Work instruction: In the entries below, filter for the word "will" and copy every matching line.

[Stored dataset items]
####################

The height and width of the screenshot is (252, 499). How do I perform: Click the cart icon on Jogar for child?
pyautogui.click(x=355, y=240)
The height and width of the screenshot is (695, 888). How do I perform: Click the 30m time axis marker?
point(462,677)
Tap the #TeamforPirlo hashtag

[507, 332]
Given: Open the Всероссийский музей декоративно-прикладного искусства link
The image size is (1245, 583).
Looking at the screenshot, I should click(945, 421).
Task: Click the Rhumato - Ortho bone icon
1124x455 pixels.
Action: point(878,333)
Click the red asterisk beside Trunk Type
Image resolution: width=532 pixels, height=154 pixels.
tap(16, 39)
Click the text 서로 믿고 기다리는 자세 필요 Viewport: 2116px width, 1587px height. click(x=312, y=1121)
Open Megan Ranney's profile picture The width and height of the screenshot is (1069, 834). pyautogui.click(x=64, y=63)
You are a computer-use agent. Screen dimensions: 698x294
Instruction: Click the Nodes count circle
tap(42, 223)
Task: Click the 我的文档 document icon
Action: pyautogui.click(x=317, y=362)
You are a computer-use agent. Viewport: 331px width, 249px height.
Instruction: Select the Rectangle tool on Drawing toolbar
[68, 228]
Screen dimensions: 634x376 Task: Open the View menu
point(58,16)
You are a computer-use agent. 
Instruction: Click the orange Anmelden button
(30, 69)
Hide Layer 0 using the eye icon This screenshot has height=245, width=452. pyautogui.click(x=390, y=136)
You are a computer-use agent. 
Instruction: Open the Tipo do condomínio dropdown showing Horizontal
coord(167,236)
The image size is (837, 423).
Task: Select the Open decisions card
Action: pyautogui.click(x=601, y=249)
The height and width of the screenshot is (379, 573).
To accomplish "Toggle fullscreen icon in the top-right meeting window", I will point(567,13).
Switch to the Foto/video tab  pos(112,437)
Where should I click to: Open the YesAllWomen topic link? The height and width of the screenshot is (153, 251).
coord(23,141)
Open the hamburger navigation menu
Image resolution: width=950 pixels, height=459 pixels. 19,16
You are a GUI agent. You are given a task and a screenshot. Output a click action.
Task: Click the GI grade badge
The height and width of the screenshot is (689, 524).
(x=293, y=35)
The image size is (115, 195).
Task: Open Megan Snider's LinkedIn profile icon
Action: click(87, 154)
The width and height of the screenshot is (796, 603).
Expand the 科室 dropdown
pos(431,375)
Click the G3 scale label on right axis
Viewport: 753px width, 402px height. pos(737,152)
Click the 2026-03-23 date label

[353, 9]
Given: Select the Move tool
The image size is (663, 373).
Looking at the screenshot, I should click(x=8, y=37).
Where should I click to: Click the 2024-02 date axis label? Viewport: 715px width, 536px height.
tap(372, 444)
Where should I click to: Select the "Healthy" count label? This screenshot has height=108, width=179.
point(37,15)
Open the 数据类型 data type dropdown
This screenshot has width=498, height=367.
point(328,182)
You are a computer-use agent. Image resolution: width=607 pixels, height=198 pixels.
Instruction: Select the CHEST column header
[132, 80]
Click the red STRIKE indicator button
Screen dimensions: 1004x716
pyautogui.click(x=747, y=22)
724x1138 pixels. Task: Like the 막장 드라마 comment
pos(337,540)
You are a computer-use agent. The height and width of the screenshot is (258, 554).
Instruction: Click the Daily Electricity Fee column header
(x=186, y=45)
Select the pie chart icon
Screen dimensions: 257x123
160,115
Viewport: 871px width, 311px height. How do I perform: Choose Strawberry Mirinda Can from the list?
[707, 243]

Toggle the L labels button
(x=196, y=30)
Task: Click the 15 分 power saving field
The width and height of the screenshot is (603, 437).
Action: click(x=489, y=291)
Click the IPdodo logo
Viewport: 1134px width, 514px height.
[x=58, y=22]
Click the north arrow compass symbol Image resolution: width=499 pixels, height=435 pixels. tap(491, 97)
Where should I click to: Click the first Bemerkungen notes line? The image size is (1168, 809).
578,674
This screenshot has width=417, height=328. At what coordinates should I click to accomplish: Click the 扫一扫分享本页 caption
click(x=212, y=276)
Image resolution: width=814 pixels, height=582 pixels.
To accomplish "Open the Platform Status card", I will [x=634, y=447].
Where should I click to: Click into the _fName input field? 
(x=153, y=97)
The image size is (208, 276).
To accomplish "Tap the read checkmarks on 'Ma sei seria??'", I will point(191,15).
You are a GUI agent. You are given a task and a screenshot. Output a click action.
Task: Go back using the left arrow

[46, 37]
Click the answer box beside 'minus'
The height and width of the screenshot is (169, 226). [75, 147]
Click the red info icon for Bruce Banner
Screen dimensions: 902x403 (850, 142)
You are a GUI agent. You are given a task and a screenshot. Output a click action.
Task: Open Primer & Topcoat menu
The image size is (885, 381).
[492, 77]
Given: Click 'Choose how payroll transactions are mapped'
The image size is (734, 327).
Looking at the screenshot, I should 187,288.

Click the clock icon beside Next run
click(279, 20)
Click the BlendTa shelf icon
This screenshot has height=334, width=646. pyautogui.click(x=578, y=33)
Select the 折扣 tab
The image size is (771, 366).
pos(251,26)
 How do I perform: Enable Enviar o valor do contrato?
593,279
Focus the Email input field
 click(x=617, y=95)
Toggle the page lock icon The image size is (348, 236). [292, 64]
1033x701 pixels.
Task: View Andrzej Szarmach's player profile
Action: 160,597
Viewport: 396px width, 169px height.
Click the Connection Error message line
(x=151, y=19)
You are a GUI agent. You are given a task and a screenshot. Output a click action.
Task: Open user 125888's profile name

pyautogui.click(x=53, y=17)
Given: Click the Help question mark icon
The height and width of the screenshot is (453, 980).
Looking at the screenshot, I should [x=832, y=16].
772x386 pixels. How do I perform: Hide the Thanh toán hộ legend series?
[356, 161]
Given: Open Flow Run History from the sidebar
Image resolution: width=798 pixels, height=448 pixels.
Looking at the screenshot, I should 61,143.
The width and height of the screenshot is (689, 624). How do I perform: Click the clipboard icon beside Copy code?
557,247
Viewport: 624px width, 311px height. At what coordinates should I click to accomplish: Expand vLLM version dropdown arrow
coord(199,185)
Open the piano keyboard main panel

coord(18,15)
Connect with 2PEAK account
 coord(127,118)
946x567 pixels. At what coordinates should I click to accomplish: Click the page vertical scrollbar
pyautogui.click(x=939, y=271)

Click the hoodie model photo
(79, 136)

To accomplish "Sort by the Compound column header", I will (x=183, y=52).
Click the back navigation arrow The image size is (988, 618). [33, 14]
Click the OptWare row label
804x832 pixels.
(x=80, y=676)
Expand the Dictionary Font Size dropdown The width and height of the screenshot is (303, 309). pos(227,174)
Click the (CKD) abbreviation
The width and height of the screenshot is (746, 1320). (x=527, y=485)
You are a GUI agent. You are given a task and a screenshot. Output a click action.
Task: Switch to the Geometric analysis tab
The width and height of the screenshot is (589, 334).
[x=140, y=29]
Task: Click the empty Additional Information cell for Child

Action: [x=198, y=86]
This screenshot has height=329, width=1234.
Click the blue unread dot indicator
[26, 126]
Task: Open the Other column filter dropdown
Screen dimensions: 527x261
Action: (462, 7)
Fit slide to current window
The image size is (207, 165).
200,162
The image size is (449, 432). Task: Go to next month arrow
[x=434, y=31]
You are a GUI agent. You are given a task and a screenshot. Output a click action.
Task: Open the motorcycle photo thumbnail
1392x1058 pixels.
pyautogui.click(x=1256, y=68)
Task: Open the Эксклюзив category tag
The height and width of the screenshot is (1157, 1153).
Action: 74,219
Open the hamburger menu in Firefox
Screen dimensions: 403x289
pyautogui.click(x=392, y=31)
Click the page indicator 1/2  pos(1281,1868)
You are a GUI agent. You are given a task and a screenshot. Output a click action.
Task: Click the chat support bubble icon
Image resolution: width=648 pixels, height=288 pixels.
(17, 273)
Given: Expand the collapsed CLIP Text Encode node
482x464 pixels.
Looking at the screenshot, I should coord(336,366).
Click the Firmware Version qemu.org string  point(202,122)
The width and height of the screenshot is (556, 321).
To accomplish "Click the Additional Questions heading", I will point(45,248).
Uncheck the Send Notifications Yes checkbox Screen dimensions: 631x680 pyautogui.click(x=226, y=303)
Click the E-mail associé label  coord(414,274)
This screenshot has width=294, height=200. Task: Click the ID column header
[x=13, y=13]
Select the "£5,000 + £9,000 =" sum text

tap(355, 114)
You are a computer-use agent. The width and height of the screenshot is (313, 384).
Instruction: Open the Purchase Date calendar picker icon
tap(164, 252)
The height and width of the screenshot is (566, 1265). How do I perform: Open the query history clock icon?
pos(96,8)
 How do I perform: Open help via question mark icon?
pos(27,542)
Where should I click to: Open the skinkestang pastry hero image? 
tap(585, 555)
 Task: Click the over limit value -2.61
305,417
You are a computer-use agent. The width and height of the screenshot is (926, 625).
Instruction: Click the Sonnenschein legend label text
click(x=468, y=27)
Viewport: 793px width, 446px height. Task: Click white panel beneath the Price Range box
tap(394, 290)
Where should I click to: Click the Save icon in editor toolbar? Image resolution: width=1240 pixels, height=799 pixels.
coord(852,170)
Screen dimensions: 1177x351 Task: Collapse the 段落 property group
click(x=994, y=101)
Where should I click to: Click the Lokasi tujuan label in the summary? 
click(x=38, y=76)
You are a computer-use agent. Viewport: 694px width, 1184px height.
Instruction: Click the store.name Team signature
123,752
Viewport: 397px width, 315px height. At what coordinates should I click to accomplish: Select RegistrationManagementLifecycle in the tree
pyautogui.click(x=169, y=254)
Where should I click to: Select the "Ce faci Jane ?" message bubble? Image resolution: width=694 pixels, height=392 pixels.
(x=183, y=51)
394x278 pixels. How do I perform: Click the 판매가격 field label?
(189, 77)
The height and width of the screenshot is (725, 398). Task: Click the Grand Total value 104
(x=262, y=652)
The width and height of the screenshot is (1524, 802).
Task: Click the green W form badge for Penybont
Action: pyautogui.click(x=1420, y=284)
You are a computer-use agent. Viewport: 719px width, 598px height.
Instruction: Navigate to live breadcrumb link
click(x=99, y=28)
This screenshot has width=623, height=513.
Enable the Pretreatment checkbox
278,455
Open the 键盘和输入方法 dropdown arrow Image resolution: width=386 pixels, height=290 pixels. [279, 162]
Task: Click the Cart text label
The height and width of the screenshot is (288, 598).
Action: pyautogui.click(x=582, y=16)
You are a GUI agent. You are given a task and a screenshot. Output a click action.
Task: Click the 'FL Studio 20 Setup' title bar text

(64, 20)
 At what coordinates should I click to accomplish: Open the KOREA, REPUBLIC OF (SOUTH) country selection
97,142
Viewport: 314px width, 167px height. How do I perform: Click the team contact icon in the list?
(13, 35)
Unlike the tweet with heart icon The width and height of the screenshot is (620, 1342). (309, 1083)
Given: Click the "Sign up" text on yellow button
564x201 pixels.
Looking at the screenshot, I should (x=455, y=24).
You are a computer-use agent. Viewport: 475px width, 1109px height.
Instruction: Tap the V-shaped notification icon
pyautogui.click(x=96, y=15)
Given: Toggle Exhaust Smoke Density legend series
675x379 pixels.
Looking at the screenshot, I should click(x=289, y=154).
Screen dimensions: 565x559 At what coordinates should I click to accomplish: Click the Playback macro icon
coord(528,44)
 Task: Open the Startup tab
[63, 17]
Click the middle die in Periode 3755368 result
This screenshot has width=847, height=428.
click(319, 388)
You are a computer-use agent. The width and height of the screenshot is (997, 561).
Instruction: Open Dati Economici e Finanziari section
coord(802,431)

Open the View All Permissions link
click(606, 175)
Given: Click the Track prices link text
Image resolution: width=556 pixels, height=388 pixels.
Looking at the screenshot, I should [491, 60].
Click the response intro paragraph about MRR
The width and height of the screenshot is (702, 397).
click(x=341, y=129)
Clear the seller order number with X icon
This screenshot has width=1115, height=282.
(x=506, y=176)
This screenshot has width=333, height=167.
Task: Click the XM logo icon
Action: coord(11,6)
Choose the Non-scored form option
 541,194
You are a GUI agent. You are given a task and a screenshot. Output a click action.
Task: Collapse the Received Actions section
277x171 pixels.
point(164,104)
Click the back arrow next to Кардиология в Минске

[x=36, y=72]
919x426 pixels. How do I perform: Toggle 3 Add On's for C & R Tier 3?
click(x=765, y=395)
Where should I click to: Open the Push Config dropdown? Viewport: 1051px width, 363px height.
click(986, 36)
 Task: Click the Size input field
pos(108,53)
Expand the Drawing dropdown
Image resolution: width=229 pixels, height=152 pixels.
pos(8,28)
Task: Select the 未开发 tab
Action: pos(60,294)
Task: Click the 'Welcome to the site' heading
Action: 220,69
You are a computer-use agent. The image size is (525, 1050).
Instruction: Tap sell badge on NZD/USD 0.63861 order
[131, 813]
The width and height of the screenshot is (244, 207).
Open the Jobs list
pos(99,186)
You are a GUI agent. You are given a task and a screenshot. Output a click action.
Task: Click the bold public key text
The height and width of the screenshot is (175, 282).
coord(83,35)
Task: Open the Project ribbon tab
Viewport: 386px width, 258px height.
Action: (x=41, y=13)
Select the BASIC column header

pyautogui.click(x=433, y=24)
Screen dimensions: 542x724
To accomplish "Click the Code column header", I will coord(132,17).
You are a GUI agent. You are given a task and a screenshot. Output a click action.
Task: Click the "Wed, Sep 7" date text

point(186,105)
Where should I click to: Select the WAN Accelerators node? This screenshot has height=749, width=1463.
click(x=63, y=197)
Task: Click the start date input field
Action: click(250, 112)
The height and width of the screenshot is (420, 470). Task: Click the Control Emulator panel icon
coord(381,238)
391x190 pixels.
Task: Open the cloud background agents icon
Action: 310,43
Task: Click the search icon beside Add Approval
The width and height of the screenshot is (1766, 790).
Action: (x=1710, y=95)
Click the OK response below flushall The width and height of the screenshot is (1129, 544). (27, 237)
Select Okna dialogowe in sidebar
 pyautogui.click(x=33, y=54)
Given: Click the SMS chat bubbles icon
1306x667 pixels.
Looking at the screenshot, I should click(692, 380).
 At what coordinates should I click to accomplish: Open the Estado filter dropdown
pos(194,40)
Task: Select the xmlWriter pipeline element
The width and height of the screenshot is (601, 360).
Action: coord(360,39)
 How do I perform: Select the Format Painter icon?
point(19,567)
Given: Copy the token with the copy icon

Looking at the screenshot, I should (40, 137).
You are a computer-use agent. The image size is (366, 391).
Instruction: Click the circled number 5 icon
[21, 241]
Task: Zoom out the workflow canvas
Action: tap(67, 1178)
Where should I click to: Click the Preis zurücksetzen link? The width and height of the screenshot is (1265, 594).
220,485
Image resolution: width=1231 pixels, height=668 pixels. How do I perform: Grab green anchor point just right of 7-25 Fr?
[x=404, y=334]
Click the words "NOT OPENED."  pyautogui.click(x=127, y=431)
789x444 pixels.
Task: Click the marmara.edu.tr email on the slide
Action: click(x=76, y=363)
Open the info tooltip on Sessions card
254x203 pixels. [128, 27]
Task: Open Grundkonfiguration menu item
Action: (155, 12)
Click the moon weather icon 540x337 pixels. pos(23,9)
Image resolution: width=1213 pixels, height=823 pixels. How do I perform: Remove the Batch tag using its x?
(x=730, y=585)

####################

Output below:
To accomplish "Toggle fullscreen icon in the top-right meeting window", I will point(567,13).
To accomplish "Open the Platform Status card", I will [x=634, y=447].
To accomplish "Tap the read checkmarks on 'Ma sei seria??'", I will point(191,15).
To accomplish "Sort by the Compound column header", I will (x=183, y=52).
To accomplish "Click the Additional Questions heading", I will point(45,248).
To accomplish "Click the Code column header", I will coord(132,17).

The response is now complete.